#### DATASET RECORDS

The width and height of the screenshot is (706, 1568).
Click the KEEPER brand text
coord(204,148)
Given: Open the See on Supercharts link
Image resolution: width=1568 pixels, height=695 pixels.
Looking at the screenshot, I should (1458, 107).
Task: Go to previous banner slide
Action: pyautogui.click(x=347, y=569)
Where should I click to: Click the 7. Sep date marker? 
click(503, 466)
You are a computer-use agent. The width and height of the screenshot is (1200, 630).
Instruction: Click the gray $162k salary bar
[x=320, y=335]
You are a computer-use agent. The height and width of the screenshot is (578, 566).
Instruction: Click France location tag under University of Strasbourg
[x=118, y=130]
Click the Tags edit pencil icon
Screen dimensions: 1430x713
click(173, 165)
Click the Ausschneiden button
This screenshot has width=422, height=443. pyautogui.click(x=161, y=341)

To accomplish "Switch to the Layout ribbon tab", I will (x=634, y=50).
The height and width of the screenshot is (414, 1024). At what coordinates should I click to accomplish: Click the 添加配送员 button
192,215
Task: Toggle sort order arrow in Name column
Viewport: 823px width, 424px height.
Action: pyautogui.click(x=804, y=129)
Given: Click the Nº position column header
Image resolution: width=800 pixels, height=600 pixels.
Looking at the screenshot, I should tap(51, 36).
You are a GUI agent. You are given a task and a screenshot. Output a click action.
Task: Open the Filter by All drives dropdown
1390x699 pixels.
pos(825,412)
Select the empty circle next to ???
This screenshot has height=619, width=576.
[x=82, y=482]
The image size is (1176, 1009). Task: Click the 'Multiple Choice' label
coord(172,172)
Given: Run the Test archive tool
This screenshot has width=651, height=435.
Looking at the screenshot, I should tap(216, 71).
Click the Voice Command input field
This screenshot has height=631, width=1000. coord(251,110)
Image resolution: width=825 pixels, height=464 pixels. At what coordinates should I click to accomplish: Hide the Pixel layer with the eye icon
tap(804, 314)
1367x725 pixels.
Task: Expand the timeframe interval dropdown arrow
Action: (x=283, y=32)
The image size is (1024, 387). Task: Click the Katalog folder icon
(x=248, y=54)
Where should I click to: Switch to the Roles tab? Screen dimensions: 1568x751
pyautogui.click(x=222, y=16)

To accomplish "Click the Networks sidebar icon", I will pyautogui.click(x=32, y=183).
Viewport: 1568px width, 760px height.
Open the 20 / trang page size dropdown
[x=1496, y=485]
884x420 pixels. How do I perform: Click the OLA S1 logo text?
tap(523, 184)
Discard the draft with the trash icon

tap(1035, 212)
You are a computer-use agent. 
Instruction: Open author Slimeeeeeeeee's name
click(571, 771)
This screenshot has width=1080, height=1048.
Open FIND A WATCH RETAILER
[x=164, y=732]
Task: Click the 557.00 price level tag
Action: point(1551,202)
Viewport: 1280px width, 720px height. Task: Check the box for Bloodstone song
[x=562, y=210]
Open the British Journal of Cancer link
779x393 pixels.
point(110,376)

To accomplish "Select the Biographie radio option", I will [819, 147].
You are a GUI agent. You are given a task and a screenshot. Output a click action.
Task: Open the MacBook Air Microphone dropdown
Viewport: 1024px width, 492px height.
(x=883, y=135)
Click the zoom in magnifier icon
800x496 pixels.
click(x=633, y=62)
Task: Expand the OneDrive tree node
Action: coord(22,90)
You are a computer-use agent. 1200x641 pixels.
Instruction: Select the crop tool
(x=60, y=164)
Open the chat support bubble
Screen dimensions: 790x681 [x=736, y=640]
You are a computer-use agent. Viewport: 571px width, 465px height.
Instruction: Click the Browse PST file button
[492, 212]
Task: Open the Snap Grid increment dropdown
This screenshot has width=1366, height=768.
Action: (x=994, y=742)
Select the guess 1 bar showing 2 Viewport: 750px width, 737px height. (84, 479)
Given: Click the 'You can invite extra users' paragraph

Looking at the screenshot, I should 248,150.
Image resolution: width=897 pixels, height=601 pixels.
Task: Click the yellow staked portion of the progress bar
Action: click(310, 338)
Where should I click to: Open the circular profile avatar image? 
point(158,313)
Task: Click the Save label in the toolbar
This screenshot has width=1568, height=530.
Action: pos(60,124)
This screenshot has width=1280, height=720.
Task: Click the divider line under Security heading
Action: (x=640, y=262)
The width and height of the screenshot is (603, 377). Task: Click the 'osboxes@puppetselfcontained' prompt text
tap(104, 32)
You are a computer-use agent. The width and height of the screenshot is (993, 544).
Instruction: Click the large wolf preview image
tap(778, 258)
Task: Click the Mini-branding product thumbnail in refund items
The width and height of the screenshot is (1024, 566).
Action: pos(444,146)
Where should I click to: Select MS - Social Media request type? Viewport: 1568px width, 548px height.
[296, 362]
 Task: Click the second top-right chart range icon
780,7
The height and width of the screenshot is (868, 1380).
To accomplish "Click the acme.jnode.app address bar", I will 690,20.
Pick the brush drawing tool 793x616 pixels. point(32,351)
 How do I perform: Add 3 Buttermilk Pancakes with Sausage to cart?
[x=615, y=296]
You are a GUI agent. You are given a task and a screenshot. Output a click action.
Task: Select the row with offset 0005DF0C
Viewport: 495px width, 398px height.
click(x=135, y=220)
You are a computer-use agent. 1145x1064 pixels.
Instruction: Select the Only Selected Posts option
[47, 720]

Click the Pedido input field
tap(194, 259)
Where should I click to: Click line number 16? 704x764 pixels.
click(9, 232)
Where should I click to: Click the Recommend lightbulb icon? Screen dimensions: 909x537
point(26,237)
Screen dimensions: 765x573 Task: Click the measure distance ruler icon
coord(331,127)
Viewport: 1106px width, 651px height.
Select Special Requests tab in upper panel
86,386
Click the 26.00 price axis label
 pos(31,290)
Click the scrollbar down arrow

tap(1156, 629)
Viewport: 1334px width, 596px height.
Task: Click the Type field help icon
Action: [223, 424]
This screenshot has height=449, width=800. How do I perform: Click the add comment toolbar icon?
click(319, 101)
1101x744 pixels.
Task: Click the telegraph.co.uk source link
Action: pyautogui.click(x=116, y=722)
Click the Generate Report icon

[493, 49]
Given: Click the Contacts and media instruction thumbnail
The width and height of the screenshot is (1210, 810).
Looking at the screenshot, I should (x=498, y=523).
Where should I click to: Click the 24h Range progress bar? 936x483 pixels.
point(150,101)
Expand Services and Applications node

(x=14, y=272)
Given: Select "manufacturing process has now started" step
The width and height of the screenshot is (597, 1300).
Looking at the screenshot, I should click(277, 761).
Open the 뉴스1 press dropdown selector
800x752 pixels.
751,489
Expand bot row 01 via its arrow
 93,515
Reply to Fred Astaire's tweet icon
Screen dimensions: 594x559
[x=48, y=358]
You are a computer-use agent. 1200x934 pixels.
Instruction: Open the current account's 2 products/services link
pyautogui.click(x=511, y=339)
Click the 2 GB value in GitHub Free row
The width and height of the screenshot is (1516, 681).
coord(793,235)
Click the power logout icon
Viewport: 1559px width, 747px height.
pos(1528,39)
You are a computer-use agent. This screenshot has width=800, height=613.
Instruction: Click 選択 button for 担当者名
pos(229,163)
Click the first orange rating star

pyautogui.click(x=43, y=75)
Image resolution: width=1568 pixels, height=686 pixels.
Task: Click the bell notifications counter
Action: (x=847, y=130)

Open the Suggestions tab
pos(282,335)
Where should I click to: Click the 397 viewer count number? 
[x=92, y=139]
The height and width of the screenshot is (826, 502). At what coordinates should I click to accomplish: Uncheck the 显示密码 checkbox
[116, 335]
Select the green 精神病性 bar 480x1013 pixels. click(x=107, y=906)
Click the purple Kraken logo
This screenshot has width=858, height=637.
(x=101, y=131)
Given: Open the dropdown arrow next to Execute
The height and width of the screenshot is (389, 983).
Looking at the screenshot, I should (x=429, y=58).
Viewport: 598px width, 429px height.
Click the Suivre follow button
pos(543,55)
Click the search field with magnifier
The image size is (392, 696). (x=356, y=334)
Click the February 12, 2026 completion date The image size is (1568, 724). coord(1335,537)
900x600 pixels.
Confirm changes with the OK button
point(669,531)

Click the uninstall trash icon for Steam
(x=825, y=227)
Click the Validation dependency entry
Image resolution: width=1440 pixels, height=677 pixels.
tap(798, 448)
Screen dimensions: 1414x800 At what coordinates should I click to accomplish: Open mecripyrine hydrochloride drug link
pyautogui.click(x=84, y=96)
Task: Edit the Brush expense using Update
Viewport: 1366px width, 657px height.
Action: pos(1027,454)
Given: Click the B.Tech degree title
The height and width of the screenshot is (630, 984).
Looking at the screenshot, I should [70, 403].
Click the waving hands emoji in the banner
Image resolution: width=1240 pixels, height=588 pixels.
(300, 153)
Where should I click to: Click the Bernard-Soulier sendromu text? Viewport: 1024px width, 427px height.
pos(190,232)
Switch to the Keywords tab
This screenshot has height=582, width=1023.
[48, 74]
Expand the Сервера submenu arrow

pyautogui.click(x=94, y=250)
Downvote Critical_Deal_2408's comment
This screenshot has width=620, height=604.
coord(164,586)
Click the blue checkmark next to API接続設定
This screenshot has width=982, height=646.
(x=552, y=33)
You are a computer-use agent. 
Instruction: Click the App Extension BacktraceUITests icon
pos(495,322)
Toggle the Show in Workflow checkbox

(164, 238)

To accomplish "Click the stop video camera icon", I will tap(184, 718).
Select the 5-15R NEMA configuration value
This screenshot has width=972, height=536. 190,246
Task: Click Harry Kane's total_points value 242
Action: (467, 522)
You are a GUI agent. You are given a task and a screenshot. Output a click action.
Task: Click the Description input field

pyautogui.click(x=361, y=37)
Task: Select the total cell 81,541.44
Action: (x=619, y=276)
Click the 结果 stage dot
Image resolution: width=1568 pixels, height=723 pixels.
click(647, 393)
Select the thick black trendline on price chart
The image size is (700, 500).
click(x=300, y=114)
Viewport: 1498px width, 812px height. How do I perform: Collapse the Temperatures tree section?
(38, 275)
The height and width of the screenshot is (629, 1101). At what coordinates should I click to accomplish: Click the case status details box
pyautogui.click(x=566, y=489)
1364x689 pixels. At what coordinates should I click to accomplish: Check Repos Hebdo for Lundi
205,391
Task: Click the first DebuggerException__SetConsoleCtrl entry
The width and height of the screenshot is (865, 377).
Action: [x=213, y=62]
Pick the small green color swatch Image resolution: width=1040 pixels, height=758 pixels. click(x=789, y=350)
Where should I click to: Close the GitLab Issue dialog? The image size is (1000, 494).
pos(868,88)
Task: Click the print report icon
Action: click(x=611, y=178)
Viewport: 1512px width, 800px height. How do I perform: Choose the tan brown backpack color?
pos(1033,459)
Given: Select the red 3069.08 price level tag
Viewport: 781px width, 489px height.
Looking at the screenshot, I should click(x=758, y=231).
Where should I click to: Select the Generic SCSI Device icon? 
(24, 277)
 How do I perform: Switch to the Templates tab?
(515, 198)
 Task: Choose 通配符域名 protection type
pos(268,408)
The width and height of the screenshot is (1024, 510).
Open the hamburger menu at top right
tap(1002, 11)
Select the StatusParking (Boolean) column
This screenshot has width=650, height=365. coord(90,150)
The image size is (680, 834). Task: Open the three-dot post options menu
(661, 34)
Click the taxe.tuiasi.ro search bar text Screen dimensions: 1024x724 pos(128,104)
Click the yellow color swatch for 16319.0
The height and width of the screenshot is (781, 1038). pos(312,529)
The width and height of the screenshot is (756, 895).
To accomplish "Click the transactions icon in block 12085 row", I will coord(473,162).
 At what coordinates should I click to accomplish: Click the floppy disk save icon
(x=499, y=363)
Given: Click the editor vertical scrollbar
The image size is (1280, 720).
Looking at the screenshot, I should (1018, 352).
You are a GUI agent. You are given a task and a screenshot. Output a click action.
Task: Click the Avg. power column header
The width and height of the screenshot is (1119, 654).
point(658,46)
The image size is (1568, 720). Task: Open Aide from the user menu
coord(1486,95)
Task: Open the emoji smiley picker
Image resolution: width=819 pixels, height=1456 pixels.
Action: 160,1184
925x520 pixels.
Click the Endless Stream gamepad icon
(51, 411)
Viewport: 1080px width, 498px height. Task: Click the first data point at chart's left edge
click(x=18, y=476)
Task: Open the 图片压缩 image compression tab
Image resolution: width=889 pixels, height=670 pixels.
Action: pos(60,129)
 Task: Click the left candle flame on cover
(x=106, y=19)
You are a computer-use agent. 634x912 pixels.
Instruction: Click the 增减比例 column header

########

EXERCISE GOAL: Everything from the line with "Click the Validation dependency entry" through the line with "Downvote Critical_Deal_2408's comment" in the listing above must be retyped exactly, with nothing added.

ANSWER TO THIS TASK:
Click the Validation dependency entry
Image resolution: width=1440 pixels, height=677 pixels.
tap(798, 448)
Screen dimensions: 1414x800 At what coordinates should I click to accomplish: Open mecripyrine hydrochloride drug link
pyautogui.click(x=84, y=96)
Task: Edit the Brush expense using Update
Viewport: 1366px width, 657px height.
Action: pos(1027,454)
Given: Click the B.Tech degree title
The height and width of the screenshot is (630, 984).
Looking at the screenshot, I should [70, 403].
Click the waving hands emoji in the banner
Image resolution: width=1240 pixels, height=588 pixels.
(300, 153)
Where should I click to: Click the Bernard-Soulier sendromu text? Viewport: 1024px width, 427px height.
pos(190,232)
Switch to the Keywords tab
This screenshot has height=582, width=1023.
[48, 74]
Expand the Сервера submenu arrow

pyautogui.click(x=94, y=250)
Downvote Critical_Deal_2408's comment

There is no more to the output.